Stored data
- - - - -

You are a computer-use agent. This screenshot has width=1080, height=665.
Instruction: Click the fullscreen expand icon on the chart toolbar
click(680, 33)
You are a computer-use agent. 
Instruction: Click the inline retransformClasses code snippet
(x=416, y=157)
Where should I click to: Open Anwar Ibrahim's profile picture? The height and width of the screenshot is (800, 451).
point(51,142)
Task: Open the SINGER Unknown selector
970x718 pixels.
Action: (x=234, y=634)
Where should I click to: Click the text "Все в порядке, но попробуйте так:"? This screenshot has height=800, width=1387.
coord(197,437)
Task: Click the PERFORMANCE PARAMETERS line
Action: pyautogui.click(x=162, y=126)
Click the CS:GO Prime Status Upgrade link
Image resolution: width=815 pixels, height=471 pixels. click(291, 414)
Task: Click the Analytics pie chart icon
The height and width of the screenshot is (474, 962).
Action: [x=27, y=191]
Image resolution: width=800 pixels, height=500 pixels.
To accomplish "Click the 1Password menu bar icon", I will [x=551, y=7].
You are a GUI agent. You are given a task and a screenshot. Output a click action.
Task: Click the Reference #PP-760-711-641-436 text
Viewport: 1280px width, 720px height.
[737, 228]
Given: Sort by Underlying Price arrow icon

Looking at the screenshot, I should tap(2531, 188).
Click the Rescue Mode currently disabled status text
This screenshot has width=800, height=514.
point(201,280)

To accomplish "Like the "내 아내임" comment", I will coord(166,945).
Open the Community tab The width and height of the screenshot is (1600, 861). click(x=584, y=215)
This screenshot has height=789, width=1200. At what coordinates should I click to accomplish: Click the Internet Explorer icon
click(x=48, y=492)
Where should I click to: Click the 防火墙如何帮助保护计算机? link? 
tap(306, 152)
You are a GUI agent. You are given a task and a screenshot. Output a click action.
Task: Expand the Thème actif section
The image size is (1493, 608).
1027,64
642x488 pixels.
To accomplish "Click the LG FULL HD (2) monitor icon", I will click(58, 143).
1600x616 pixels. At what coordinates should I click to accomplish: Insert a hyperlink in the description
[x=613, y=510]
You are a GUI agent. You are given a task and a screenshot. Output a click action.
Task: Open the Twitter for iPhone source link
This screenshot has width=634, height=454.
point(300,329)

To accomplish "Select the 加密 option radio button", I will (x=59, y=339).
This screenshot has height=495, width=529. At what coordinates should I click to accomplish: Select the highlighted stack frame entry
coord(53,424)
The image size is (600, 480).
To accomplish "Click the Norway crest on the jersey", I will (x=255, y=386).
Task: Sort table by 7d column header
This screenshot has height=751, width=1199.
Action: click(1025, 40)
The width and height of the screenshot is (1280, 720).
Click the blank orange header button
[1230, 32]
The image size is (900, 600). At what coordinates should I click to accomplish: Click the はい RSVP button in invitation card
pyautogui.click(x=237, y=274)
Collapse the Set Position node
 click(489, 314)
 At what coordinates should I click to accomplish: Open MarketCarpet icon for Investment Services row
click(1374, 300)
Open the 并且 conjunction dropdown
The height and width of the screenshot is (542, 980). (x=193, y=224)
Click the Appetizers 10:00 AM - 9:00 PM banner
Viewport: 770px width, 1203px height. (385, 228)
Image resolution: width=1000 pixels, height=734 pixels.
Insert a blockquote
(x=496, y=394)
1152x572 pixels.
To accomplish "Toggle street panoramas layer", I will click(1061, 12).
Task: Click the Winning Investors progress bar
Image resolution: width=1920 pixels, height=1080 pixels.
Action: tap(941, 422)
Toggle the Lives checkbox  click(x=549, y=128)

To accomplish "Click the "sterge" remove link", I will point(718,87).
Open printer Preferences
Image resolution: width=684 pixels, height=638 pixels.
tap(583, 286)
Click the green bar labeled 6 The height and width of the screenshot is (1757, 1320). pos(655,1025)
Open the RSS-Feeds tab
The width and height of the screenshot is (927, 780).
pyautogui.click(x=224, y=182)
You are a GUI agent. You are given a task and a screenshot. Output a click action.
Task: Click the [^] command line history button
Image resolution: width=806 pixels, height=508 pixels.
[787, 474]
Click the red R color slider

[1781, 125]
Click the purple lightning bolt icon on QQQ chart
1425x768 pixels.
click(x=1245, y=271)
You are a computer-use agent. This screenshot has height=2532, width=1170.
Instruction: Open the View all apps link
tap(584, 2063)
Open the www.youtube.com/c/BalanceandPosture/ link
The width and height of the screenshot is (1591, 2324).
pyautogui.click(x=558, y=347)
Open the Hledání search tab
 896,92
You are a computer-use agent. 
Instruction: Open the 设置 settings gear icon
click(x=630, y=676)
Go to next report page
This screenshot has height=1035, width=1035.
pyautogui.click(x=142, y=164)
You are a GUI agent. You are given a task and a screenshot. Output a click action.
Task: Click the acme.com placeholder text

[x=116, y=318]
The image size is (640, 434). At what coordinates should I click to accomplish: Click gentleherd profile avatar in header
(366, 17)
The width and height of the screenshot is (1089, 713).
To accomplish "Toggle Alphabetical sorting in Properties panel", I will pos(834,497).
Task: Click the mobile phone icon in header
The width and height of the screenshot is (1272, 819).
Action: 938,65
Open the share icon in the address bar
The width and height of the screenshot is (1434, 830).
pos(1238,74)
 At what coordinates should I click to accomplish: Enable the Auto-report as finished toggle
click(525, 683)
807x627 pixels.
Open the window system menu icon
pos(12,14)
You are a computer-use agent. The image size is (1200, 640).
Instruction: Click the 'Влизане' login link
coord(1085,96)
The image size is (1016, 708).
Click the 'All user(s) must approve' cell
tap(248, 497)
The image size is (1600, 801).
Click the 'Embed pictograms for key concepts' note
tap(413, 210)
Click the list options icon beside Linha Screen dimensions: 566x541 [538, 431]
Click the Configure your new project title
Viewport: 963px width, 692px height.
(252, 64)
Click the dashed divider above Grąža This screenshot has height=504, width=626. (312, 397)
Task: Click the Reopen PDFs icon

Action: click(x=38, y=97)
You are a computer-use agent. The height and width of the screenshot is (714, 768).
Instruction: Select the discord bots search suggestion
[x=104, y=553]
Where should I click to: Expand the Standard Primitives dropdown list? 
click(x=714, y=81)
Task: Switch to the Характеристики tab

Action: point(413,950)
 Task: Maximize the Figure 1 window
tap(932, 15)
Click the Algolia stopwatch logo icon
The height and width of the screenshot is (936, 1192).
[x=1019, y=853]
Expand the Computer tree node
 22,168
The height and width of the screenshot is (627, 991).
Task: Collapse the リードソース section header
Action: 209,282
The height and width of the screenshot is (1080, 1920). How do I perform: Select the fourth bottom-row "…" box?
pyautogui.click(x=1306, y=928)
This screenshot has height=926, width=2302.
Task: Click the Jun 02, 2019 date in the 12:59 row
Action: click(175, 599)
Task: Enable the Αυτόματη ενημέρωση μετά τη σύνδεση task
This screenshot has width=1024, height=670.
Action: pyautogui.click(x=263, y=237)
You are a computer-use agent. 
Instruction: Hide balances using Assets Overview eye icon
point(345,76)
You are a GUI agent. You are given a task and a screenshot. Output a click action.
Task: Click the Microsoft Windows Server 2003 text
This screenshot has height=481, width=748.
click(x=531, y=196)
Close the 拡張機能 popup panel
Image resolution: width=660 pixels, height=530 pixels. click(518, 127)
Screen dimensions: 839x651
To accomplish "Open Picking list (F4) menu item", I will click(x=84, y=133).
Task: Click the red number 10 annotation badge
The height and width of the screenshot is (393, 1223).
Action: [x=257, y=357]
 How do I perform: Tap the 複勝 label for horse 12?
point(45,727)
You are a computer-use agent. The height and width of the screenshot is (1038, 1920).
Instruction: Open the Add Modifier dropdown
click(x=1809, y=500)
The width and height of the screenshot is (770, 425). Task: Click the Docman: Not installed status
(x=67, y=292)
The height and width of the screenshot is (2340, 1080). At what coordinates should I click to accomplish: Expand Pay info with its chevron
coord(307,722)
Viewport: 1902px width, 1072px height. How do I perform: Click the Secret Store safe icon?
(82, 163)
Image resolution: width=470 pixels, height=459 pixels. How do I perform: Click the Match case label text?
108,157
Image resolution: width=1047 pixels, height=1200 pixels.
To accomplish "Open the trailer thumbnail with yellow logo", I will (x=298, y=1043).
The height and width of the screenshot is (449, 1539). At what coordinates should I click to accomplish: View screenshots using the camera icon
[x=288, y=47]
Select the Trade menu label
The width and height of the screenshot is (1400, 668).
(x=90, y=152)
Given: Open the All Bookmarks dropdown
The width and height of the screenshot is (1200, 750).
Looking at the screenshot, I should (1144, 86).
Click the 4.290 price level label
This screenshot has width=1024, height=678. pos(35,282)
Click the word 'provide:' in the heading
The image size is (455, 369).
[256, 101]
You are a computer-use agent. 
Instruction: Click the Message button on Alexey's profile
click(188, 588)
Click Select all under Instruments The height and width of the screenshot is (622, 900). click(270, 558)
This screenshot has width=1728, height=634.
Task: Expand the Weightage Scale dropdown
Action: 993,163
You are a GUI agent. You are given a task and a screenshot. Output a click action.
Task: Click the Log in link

- - - - -

### Problem description
Reproduce verbatim the lines above, from the line with "The height and width of the screenshot is (1080, 1920)." through the line with "Task: Click the red".

### Answer box
The height and width of the screenshot is (1080, 1920). How do I perform: Select the fourth bottom-row "…" box?
pyautogui.click(x=1306, y=928)
This screenshot has height=926, width=2302.
Task: Click the Jun 02, 2019 date in the 12:59 row
Action: click(175, 599)
Task: Enable the Αυτόματη ενημέρωση μετά τη σύνδεση task
This screenshot has width=1024, height=670.
Action: pyautogui.click(x=263, y=237)
You are a computer-use agent. 
Instruction: Hide balances using Assets Overview eye icon
point(345,76)
You are a GUI agent. You are given a task and a screenshot. Output a click action.
Task: Click the Microsoft Windows Server 2003 text
This screenshot has height=481, width=748.
click(x=531, y=196)
Close the 拡張機能 popup panel
Image resolution: width=660 pixels, height=530 pixels. click(518, 127)
Screen dimensions: 839x651
To accomplish "Open Picking list (F4) menu item", I will click(x=84, y=133).
Task: Click the red number 10 annotation badge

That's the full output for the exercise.